+++ The data +++

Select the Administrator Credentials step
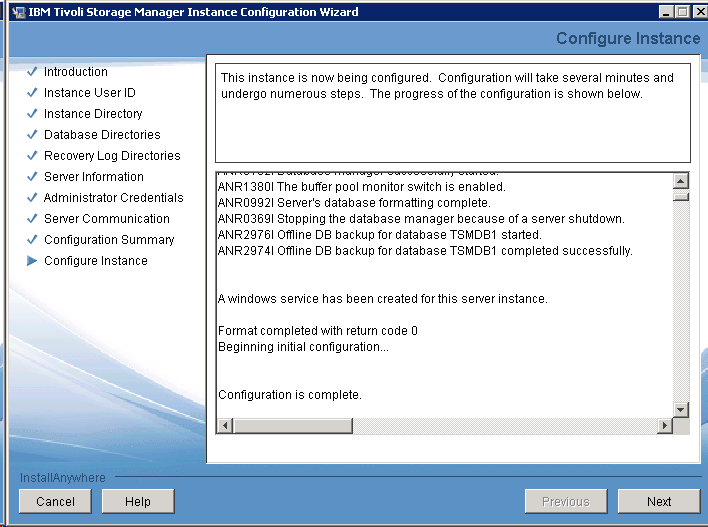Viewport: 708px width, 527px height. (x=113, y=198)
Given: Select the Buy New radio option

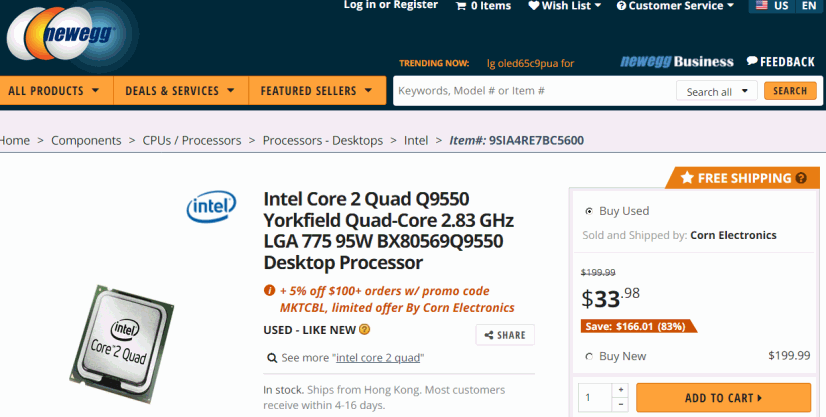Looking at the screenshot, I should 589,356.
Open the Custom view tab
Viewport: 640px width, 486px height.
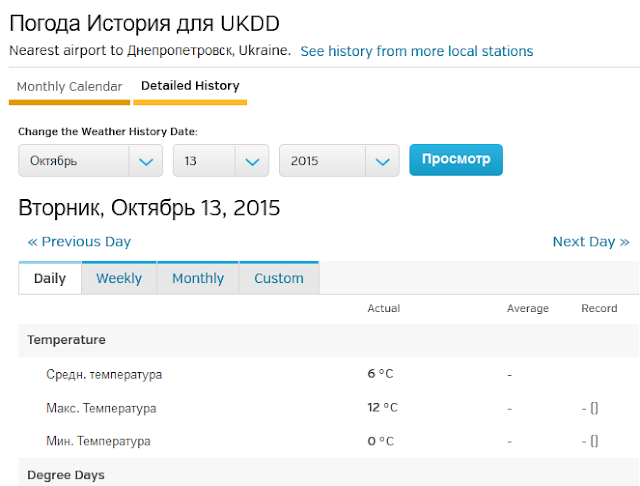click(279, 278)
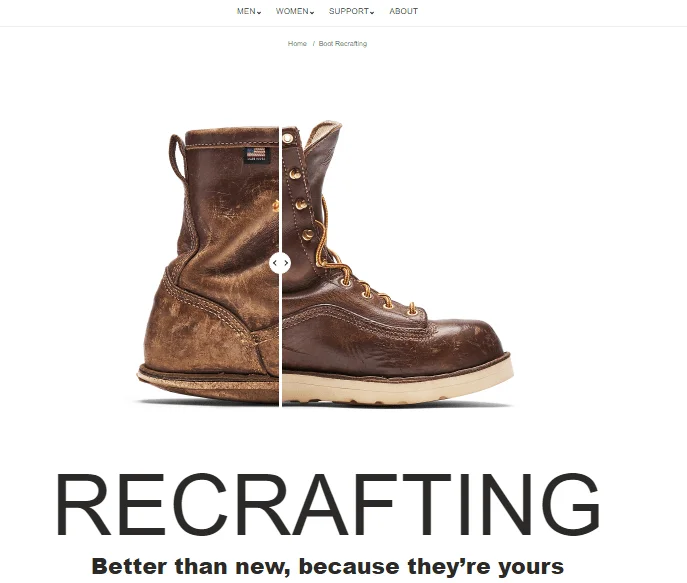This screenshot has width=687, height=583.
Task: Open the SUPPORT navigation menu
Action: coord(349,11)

+++

» **Required action**: Could you print all the entries exactly as they stand, with the pictures left out?

» **Solution to the problem**:
Select the Administrator Credentials step
Viewport: 708px width, 527px height. (x=113, y=198)
Given: Select the Buy New radio option

Looking at the screenshot, I should 589,356.
Open the Custom view tab
Viewport: 640px width, 486px height.
click(279, 278)
This screenshot has width=687, height=583.
Task: Open the SUPPORT navigation menu
Action: coord(349,11)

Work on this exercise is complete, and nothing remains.